→ Exercise objective
Format every line of the material below as a numbered list, leaving out any blank lines.

→ Extracted information

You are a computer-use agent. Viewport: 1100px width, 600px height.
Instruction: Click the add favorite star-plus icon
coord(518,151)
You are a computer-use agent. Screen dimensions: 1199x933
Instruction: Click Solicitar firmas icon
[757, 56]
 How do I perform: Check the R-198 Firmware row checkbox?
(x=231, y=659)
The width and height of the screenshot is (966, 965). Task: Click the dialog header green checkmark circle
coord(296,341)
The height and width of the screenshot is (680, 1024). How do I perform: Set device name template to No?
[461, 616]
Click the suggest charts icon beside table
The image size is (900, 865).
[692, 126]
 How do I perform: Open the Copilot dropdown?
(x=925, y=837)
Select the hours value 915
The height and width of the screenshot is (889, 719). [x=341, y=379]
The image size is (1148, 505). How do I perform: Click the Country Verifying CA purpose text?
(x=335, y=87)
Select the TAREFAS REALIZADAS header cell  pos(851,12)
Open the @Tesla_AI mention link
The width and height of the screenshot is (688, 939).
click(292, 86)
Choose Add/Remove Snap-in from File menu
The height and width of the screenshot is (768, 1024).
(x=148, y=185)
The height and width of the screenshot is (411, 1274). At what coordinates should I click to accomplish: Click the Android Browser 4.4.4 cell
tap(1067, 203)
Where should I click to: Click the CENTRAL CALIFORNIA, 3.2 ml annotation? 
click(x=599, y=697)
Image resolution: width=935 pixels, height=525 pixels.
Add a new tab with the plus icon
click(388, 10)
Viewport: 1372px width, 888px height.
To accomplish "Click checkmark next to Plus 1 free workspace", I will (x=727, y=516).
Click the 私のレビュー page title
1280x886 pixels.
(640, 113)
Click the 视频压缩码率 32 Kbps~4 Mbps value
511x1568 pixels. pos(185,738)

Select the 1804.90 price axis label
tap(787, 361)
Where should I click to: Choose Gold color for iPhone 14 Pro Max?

→ The solution
1. You are a computer-use agent. Viewport: 1100px width, 600px height.
2. Instruction: Click the add favorite star-plus icon
3. coord(518,151)
4. You are a computer-use agent. Screen dimensions: 1199x933
5. Instruction: Click Solicitar firmas icon
6. [757, 56]
7.  How do I perform: Check the R-198 Firmware row checkbox?
8. (x=231, y=659)
9. The width and height of the screenshot is (966, 965). Task: Click the dialog header green checkmark circle
10. coord(296,341)
11. The height and width of the screenshot is (680, 1024). How do I perform: Set device name template to No?
12. [461, 616]
13. Click the suggest charts icon beside table
14. The image size is (900, 865).
15. [692, 126]
16.  How do I perform: Open the Copilot dropdown?
17. (x=925, y=837)
18. Select the hours value 915
19. The height and width of the screenshot is (889, 719). [x=341, y=379]
20. The image size is (1148, 505). How do I perform: Click the Country Verifying CA purpose text?
21. (x=335, y=87)
22. Select the TAREFAS REALIZADAS header cell  pos(851,12)
23. Open the @Tesla_AI mention link
24. The width and height of the screenshot is (688, 939).
25. click(292, 86)
26. Choose Add/Remove Snap-in from File menu
27. The height and width of the screenshot is (768, 1024).
28. (x=148, y=185)
29. The height and width of the screenshot is (411, 1274). At what coordinates should I click to accomplish: Click the Android Browser 4.4.4 cell
30. tap(1067, 203)
31. Where should I click to: Click the CENTRAL CALIFORNIA, 3.2 ml annotation? 
32. click(x=599, y=697)
33. Image resolution: width=935 pixels, height=525 pixels.
34. Add a new tab with the plus icon
35. click(388, 10)
36. Viewport: 1372px width, 888px height.
37. To accomplish "Click checkmark next to Plus 1 free workspace", I will (x=727, y=516).
38. Click the 私のレビュー page title
39. 1280x886 pixels.
40. (640, 113)
41. Click the 视频压缩码率 32 Kbps~4 Mbps value
42. 511x1568 pixels. pos(185,738)
43. Select the 1804.90 price axis label
44. tap(787, 361)
45. Where should I click to: Choose Gold color for iPhone 14 Pro Max?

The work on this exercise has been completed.